-- Problem --
Print the line containing "Click the +21%" and every line after it exactly as written, through the end of the records.

(Stored items)
^^^^^^^^^^^^^^^^
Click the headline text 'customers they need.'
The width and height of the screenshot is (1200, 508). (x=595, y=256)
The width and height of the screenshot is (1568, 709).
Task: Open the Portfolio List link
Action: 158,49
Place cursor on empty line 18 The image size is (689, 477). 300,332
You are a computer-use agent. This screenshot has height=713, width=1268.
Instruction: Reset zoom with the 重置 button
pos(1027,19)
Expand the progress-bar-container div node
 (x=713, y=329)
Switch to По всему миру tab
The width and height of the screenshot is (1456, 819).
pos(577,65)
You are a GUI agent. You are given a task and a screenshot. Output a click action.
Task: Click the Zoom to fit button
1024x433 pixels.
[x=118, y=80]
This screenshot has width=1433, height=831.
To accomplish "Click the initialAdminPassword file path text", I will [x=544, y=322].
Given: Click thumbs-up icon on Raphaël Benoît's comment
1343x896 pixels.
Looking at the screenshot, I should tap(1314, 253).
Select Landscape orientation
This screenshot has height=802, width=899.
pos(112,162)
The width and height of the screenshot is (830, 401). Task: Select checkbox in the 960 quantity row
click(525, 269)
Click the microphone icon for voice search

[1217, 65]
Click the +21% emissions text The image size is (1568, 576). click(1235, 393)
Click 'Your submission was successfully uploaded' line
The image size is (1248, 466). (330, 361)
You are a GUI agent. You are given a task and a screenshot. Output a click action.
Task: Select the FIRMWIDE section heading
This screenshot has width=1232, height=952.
^^^^^^^^^^^^^^^^
-- Exercise answer --
Click the +21% emissions text The image size is (1568, 576). click(1235, 393)
Click 'Your submission was successfully uploaded' line
The image size is (1248, 466). (330, 361)
You are a GUI agent. You are given a task and a screenshot. Output a click action.
Task: Select the FIRMWIDE section heading
This screenshot has width=1232, height=952.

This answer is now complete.